NATO warned Russia today against making an "historic mistake" by provoking a flaring secession crisis in eastern Ukraine that Moscow itself conceded could degenerate into a civil war.
Ukraine's embattled interim leaders have been waging an uphill battle to keep their culturally splintered nation of 46 million together after last month's ouster of a pro-Kremlin regime and subsequent loss of Crimea to Russia.
An eery echo of the Black Sea peninsula's crisis sounded on Sunday when militants stormed a series of strategic government buildings across a swathe of heavily Russified eastern regions and demanded that Moscow send its troops for support.
Also Read
Ukraine mounted a counteroffensive today by vowing to treat the separatists as "terrorists" and making 70 arrests in a nighttime security sweep aimed at proving the Kremlin's involvement in the secessionist movement.
An urgent deployment of security forces saw Kiev also regain control of an administration building in Kharkiv and the security service headquarters of Donetsk.
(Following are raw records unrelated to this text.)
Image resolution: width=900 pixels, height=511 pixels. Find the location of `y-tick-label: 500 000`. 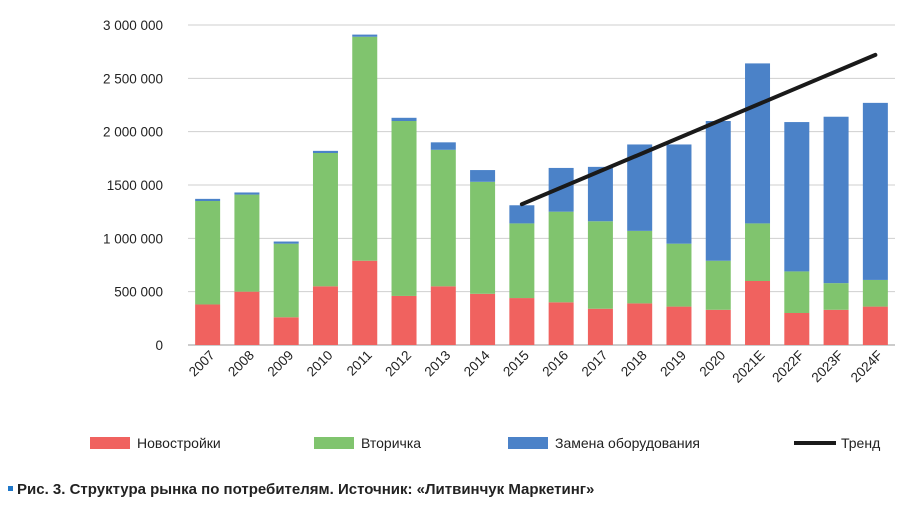

y-tick-label: 500 000 is located at coordinates (138, 292).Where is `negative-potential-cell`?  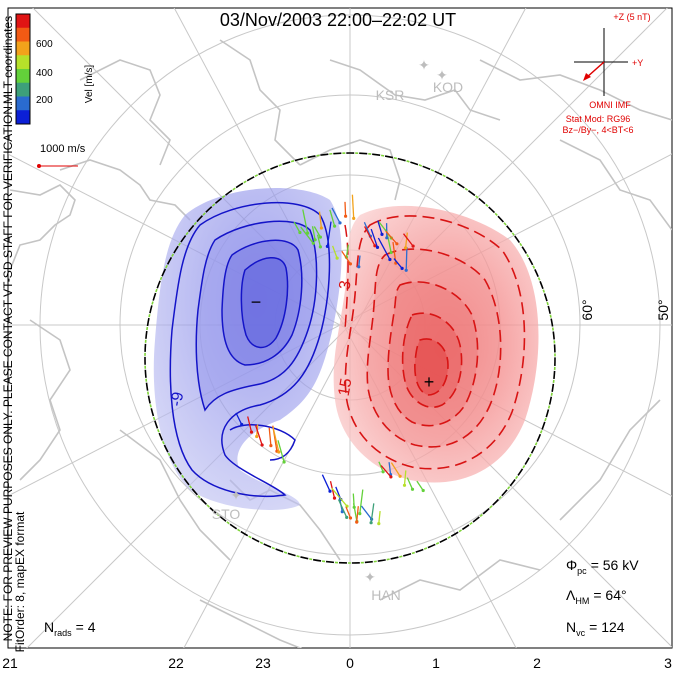
negative-potential-cell is located at coordinates (248, 349).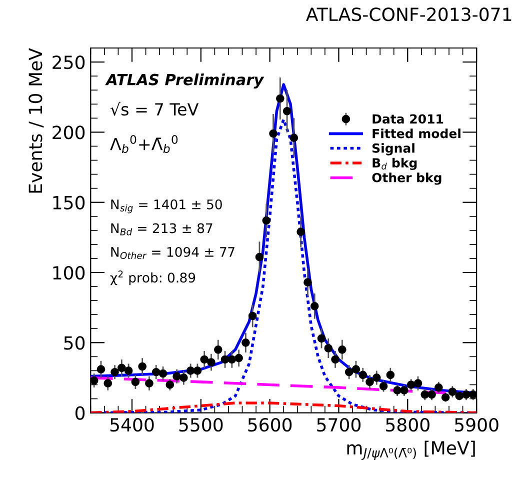  Describe the element at coordinates (476, 425) in the screenshot. I see `x-tick-label: 5900` at that location.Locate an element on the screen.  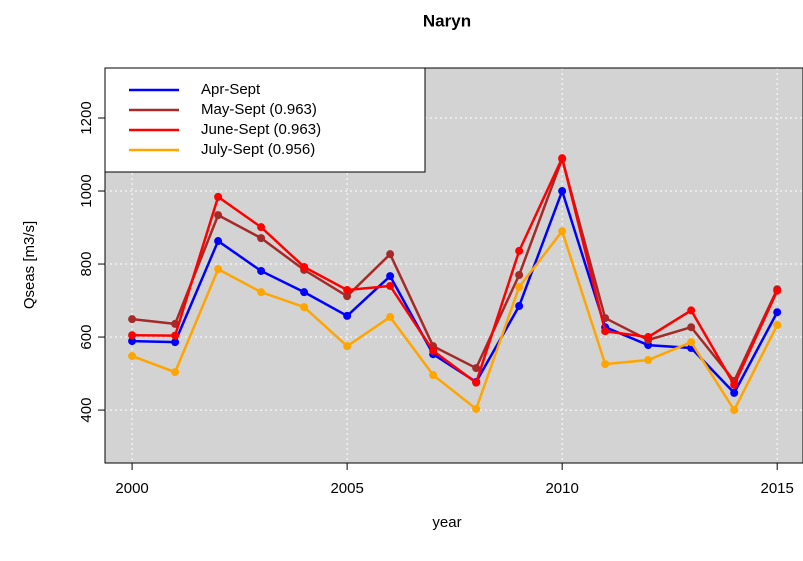
y-tick-label: 1200 is located at coordinates (86, 118).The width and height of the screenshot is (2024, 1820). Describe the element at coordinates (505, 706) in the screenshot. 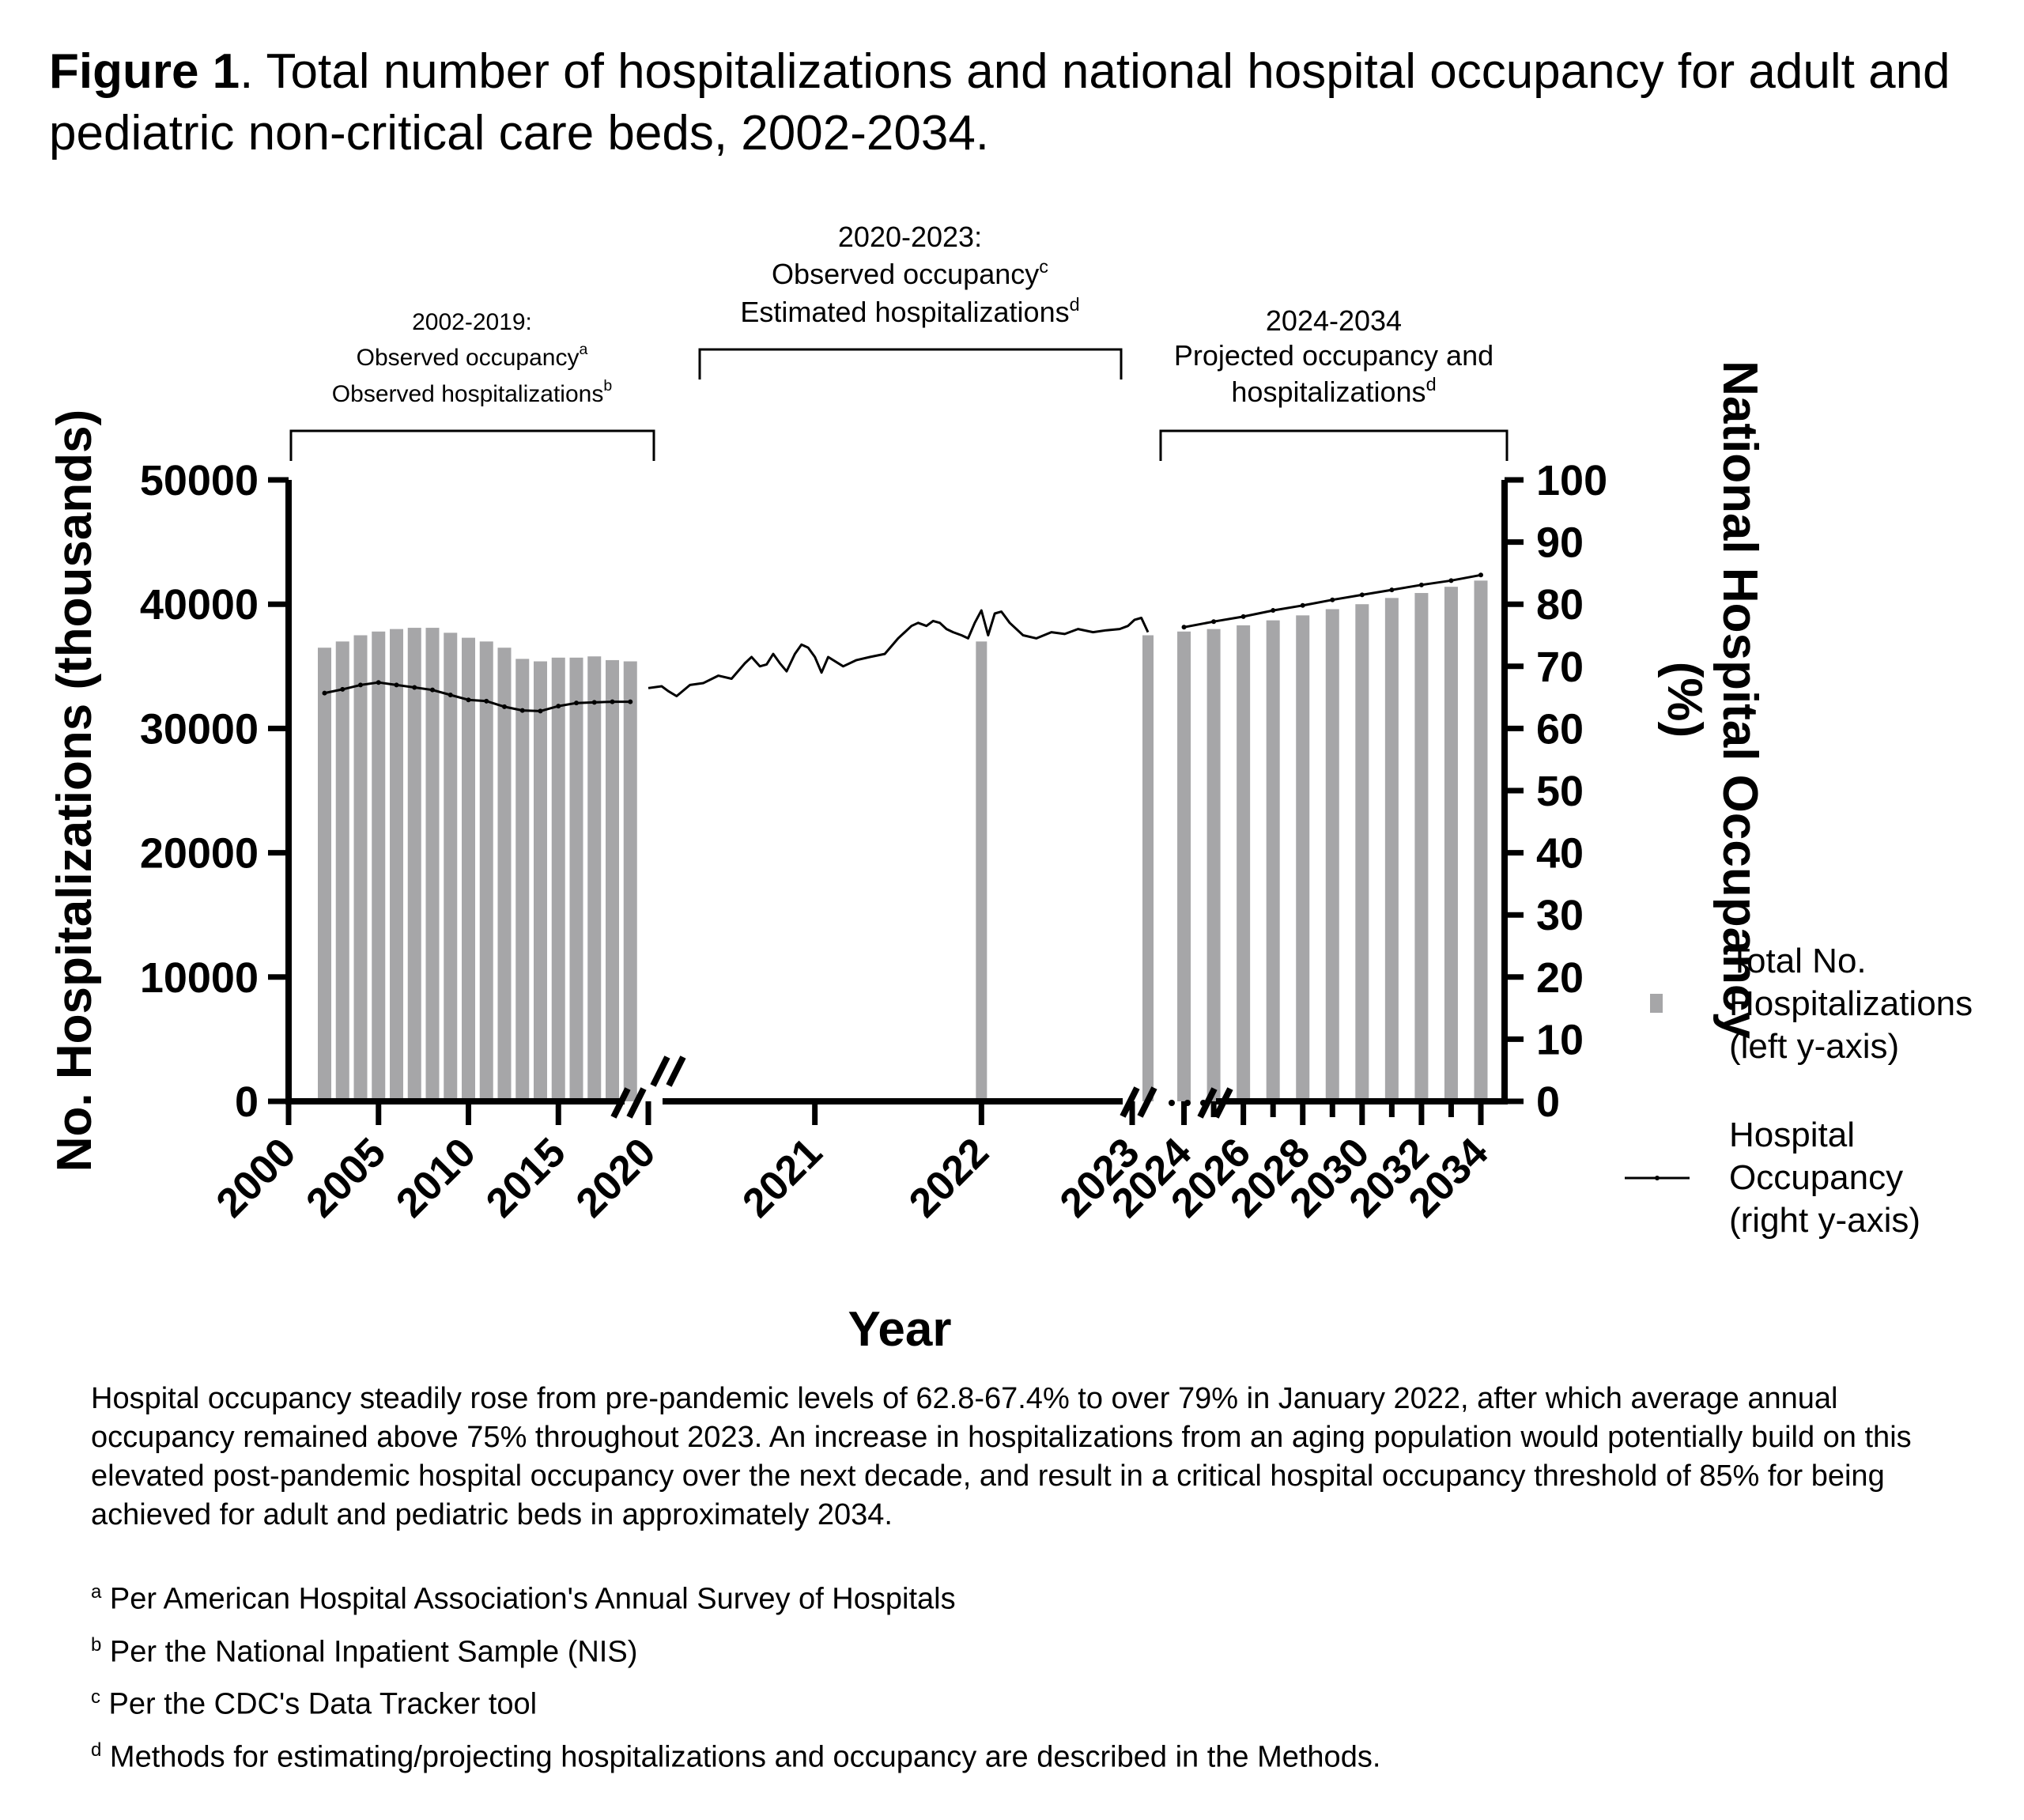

But the separatists still held on to the security service building in the city of Lugansk after breaking into its massive weapons cache and releasing several activists who had been accused of plotting to stage a coup.
And hundreds of militants remained holed inside the Donetsk administration building a day after proclaiming the creation of an independent "people's republic" and demanding that an independence referendum be held before May 11.
The heart of Donetsk itself was a mesh of razor wire and hastily-assembled barricades of old tyres that could be set on fire in case the riot police decided to mount an assault on the regional government seat.
But calm had returned to the city of Kharkiv after a night of violence that saw retreating militants throw Molotov cocktails at the administration building as hundreds of police regained control of it.
The months-long crisis threatens not only to splinter the vast nation on the EU's eastern frontier along its ethnic divisions but also plunge Moscow's relations with the West to a low that may take decades to repair.
NATO chief Anders Fogh Rasmussen reaffirmed on a visit to Paris that Moscow, which has massed troops along its border with Ukraine, would be making an "historic mistake" if it were to intervene in Ukraine any further.
"It would have grave consequences for our relationship with Russia and it would further isolate Russia internationally," said the Western military alliance leader.